How long can I manage to breastfeed? Is any formula OK?
Should they sleep train? Cry it out? Is it OK to bring them in bed with you when the often described but never witnessed “put down in crib when drowsy but not asleep” results in loud screeching?
Should we attachment parent? Detachment parent?
At what age to start solids? Six months? Four months? What solids?
Which is better for babies under six months of age? Wearing sunscreen (in addition to protective clothing and hats) or not? Does it matter if you live in sunny California or foggy San Francisco?
At what age should they potty train? 18 months? Three years?
Who cares? Really?
I mean, I know I used to, a lot, and I see a ton of people still do because the discussion boards on many a mommy topic are full of venom – especially the breastfeeding issue seems to touch off debates. But really? I mean, we’re the same women who have now allegedly been empowered to drink wine occasionally during pregnancy but accuse us of a formula feed and boy, you shall see wrath?
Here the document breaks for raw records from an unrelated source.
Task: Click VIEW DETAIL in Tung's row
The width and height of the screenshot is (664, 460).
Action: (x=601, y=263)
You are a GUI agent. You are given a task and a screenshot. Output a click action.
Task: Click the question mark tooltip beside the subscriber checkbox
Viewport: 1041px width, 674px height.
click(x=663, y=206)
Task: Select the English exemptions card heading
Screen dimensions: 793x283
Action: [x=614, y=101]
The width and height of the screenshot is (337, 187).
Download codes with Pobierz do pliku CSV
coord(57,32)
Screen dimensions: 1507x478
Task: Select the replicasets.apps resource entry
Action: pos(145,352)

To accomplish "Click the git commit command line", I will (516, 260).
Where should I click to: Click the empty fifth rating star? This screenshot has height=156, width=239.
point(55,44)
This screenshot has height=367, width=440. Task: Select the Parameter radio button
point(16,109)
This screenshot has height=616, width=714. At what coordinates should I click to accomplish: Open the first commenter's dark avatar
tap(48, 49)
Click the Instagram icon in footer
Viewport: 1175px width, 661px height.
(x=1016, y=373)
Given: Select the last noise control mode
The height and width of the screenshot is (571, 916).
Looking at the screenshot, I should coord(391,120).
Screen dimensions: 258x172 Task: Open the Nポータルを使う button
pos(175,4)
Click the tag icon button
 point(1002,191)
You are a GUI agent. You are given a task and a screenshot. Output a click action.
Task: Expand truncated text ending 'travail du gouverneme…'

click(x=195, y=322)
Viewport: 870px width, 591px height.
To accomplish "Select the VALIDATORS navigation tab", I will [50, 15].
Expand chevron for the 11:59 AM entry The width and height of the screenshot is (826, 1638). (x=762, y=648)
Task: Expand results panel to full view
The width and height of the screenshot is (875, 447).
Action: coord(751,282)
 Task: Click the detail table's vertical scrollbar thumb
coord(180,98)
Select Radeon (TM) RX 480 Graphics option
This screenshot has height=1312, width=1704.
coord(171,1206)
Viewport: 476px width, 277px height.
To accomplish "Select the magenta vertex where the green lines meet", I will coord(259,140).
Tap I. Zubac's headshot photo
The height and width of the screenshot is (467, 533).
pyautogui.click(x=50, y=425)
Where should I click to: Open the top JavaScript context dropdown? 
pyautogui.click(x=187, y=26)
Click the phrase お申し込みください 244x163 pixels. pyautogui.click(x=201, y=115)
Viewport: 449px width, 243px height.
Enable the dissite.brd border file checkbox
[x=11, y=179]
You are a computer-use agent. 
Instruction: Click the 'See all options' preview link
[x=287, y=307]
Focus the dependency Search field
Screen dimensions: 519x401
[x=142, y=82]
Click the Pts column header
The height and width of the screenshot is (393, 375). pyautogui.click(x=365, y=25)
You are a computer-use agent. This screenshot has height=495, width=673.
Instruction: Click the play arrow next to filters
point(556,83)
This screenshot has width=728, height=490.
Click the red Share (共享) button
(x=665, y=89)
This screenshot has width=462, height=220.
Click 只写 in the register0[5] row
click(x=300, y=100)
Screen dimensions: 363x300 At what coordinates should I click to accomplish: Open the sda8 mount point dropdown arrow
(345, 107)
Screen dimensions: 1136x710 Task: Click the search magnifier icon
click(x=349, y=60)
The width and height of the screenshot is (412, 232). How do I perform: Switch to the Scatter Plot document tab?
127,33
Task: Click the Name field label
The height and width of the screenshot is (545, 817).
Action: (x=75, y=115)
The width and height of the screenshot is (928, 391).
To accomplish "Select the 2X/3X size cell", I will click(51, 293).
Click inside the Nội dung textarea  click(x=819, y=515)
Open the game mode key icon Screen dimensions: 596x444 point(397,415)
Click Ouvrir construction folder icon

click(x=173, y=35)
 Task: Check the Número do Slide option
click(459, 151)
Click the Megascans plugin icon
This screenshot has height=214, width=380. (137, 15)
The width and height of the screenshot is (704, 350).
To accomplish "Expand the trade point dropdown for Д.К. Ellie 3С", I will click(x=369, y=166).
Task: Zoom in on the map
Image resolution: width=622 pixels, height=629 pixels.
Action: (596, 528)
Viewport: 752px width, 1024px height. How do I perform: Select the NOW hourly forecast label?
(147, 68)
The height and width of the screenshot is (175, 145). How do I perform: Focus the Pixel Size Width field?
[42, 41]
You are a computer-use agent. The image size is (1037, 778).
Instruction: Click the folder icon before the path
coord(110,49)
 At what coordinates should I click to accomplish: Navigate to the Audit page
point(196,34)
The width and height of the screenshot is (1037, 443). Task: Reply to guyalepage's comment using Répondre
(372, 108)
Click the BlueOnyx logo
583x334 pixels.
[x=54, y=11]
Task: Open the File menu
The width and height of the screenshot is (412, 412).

If evidence in medicine is lacking, evidence in baby-hood is completely absent. There are no randomized, controlled studies, and every child rearing experience is an observational trial of one. I still remember the first time my parenting guru friend freely told me she let her six-week-old, her second, colicky son, it must be noted, sleep on his tummy. I was a doctor, after all, and hadn’t I seen the SIDS posters? I held my breath. I was a bit confused as the pediatrician put my neonates back in their bassinets in the hospital on their side. Apparently that used to be the teaching – to help secretions drain, he informed me when I asked. But on his tummy? Not that I called her a child endangerer, but she had clearly crossed a line I never would.
I still vividly remember thinking through the probability of SIDS with an infant sleeping tummy down on my chest. Surely, there are no SIDS deaths of infants sleeping on their mothers.
And so, I recognized clearly the strained smiles on the faces of my friends with whom I had just shared how after gasping at this friend’s tummy allowed policy with kid #2, I found myself lenient with tummy allowed policy on kid #3. No rolls to keep him on his back, no fancy anything. If the kid wanted to be tummy down he was tummy down.
You don’t see too many mothers of second or third children vehemently attacking other mothers. As first time moms, we feel pressure to get it right. We have these brand new things in our care, and how did they even let us leave the hospital with them? Don’t they know that we’re frauds? We know nothing about parenting? I vividly remember thinking through my life credentials – I did go to medical school, we did go to prenatal classes, I did babysit as a teenager – and looking for the red flag that would’ve alerted the hospital to say, “sorry, you’re not qualified for this.” I was certain I wasn’t, I just couldn’t understand how they would miss such a glaring error.
And so, these perfect little things in my hands, in our hands, and not yet screwed up, and up to us to keep them as perfect as possible. Breastmilk they got, and whatever other details I’d read about that might eventually help something or other. In her wonderful book on writing, Bird by Bird, Anne Lamott says that anyone who’s survived childhood has enough to write about for the rest of their lives. But not my kids. At least not yet. They were perfect and if I could only do everything right, pick up at every cry, pack the healthiest, most organic baby food, wash all the BPA-free bottles, the non-toxic shampoos and soaps and lotions, the right diaper brand, and on and on, then surely I would keep them that way. I would maximize their chances of everything, and then they’d be happy forever.
By the second kid for most mothers, third for us, as pregnancy number one yielded twins, we learned that they survive. You remember the time you let them cry for 30 minutes to get them to learn to sleep through the night, how you were crying while they were crying and working really hard not to go in, counting the seconds, the minutes, feeling like the world’s most cruel, undeserving mother? Well, of course you do, it was traumatic. But you know what, your two-year-old does not remember that time at all! In fact, what the two year old might recall, if anything is recalled, that mom and dad looked a bit more human because they were sleeping a wee bit more.
Not that I advocate you abandon your kids or not invest in their well being. It’s just that, as one article I read with interest in the NYT about whether to buy a rear facing twin stroller because it might be linked to talking earlier pointed out, if you’re reading this article to decide if you need a new stroller, your kid will be fine. And so it is.
Kids are resilient, they had better be, for there is all sorts of adversity in store for them. And while neglect and abuse and a whole host of horrible things that happen to children have huge and lasting effects, the effects we spend the most time obsessing about probably make the least difference. I mean, sure there might be a small difference, but it’s hard to be certain and it’s probably not big and it’s part of this huge cumulative interaction of genes and environment. So you know, chill out. Do the best you can and if you’re really struggling to achieve what you want, try not to take it out on everyone else by insisting that it’s so important, so essential, that everyone not doing it must be a terrible parent. The worst. For you never know you might find yourself on the other side with the next kid.
For the record, do try to put your kid on his back to sleep. You know, at least the first one.